Jigging de Ramón de Los Santos é uma curta-metragem portuguesa de ficção nomeada aos prémios anuais do Shortcutz Viseu.
Zé (José Carlos Garcia) prepara-se para a pesca numa lagoa. Aí encontra um vendedor (Tiago Viegas) que, numa roulotte, lhe aluga um pequeno barco. É o estranho comportamento deste vendedor que suscita uma mórbida curiosidade em Zé que começa a suspeitar das suas intenções e temer pela sua segurança... Está dado início a um jovem psicológico de gato e do rato...
É com base nesta premissa que a curta-metragem de Ramón de Los Santos ganha forma, transformando aquele que seria um perfeito dia de Verão numa sinistra viagem pelo comportamento humano estabelecido através da improvável relação entre dois estranhos. Inicialmente, o espectador sente um certo - o seu - desconforto psicológico pela forma como todo aquele cenário natural se apresenta e onde o calor do dia se faz sentir como que um terceiro elemento presente mas não visível. Esta segunda personagem toma conta do destino próximo de "Zé", um homem aparentemente pacato que apenas pretende passar algumas horas tranquilo dentro do seu barco na esperança de poder pescar algo, conferindo-lhe de imediato uma sensação incomodativa como que todos os seus movimentos estivessem confinados às vontades da temperatura abrasadora. No entanto, tudo estaria para mudar muito rapidamente...
É quando se apresenta a então terceira personagem (segunda fisicamente) na pessoa de um sinistro vendedor - interpretado por Tiago Viegas - que o espectador se deixa intrigar pela presença deste homem que, sem palavras e com um sorriso macabro, comanda pela sua presença, os comportamentos cada vez mais condicionados de "Zé" para quem tudo tem um estranho significado e intenção. São poucas as pistas que possam fazer adivinhar as intenções deste enigmático vendedor mas, no entanto, para o espectador mais atento as pistas são lançadas logo naquela solitária roulotte onde dezenas de fotografias se perfilam mais ou menos de forma anónima. Confessado anonimamente um jogo de gato e do rato que é personificado pelos comportamentos e interacções entre os dois homens, o espectador apenas pode adivinhar que neste improvável purgatório o barqueiro espera por mais do que apenas transportar alguém para uma qualquer outra margem da lagoa... ou será que esta "margem" se manifesta em terra?!
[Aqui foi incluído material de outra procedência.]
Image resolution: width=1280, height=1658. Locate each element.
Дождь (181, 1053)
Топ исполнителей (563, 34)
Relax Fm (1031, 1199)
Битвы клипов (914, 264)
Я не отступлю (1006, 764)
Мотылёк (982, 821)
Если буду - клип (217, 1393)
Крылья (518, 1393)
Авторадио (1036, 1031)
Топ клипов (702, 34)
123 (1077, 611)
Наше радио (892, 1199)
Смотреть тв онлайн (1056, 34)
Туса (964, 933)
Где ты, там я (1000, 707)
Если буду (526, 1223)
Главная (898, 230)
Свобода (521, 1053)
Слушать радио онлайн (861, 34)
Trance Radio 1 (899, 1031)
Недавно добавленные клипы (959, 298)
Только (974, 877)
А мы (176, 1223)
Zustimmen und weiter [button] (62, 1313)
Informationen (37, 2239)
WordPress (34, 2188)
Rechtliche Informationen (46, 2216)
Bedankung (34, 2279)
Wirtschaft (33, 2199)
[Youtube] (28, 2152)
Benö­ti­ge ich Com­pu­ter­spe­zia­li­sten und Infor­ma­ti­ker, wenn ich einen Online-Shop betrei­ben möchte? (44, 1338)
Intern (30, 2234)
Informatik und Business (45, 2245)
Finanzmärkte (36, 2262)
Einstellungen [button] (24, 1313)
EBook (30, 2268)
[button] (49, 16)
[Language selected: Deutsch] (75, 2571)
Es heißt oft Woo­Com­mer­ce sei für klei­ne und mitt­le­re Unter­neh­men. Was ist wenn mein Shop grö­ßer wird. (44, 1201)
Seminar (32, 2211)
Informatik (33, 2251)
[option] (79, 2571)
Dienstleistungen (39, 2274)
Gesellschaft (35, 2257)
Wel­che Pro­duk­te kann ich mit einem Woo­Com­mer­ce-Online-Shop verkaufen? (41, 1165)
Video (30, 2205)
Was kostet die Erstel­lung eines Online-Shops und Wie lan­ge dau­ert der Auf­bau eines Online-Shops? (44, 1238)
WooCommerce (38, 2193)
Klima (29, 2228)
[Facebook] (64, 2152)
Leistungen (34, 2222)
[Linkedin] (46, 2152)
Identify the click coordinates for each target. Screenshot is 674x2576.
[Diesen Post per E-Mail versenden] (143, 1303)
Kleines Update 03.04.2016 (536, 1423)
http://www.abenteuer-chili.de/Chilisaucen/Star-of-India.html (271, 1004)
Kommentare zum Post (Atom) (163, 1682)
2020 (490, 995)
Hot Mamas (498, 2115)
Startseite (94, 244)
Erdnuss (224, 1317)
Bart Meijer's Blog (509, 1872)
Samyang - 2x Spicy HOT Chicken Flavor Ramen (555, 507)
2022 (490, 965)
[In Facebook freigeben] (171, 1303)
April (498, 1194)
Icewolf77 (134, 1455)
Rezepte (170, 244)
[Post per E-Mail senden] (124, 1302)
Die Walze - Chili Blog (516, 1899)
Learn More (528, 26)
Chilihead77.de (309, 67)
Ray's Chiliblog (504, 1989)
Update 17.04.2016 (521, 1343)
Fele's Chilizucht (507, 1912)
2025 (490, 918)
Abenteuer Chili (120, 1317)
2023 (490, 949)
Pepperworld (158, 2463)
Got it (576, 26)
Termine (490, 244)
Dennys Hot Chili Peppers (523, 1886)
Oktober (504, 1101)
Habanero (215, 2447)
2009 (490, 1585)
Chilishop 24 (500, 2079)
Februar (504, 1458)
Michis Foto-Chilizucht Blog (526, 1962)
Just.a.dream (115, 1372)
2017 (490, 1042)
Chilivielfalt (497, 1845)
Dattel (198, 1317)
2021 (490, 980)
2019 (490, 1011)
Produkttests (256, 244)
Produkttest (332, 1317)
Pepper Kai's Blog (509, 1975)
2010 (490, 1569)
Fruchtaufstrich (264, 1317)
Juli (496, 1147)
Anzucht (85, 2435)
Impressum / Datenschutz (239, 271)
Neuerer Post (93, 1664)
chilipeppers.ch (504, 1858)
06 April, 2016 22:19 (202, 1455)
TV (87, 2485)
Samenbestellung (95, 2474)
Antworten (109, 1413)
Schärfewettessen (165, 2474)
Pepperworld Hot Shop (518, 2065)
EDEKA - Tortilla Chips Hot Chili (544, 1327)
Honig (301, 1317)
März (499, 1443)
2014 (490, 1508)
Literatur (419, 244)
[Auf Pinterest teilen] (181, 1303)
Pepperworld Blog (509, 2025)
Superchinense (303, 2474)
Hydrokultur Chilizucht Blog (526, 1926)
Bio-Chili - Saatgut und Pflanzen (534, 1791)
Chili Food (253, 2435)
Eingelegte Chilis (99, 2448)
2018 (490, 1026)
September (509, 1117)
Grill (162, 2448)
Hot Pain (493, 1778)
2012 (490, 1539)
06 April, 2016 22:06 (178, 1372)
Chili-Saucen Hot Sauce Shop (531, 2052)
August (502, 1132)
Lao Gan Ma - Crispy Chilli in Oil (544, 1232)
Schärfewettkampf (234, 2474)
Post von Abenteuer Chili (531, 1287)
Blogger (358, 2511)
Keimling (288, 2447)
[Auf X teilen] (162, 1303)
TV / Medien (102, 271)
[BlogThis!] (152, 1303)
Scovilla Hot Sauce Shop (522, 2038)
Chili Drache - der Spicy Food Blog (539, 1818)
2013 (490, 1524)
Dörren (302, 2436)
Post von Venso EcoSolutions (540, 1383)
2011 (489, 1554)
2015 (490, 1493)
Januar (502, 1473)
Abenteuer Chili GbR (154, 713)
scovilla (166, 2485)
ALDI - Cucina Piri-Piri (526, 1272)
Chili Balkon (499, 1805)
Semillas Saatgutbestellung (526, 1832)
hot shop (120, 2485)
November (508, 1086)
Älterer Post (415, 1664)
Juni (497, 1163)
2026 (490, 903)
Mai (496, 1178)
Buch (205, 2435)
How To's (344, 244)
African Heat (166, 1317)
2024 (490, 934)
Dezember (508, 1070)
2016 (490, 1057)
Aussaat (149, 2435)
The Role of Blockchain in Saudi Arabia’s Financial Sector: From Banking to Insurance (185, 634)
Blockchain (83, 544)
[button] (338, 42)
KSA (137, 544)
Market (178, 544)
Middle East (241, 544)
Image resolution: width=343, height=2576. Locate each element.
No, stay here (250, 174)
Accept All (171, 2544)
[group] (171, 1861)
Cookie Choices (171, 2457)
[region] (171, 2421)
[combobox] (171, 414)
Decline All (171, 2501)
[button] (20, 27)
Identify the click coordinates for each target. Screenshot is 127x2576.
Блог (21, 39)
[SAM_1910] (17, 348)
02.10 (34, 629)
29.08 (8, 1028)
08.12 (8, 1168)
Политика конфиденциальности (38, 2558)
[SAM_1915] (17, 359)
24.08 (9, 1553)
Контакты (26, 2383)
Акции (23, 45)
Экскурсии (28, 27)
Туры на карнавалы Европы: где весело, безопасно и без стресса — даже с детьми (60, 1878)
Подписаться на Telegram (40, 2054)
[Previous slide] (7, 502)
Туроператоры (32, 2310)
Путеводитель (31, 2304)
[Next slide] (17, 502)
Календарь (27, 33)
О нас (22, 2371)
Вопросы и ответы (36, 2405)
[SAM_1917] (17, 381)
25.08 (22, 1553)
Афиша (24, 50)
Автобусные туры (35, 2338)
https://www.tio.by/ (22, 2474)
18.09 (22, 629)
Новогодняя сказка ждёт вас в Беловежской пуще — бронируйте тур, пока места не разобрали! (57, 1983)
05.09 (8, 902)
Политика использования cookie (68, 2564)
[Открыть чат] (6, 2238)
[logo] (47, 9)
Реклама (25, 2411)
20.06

A perpetuação de um comportamento e de um dever que apenas se clarificam para o espectador já bem perto dos instantes finais - com a agradável surpresa de um Vítor Norte numa participação especial - fazem de Jigging aquela história que condena as suas personagens a um martírio não opcional e a uma condição cujos propósitos são, de certa forma, desconhecidos para o espectador que irá tirar as suas ilações à medida que as (suas) pistas se forem revelando. Num purgatório a céu aberto que deixam o espectador na incerteza de se encontrar neste ou num qualquer outro universo paralelo, a força maior de Jigging reside não tanto no fim último mas sim nas pistas, nas interacções e principalmente naquela personagem invisível como é o "calor" que desde o primeiro segundo tudo transforma em intolerável, incomodativo e assumidamente martirizante.
O terror, contrariamente ao que tantas vezes se defende, não chega pela materialização de monstros improváveis mas sim - tantas vezes - pela densa confirmação de que os elementos naturais podem (e conseguem) transformar-se em verdadeiros demónios capazes de retirar a força e a vitalidade do Homem assumindo-se como pequenos elementos que o incomodam e finalmente por forças transformadoras que o colhem.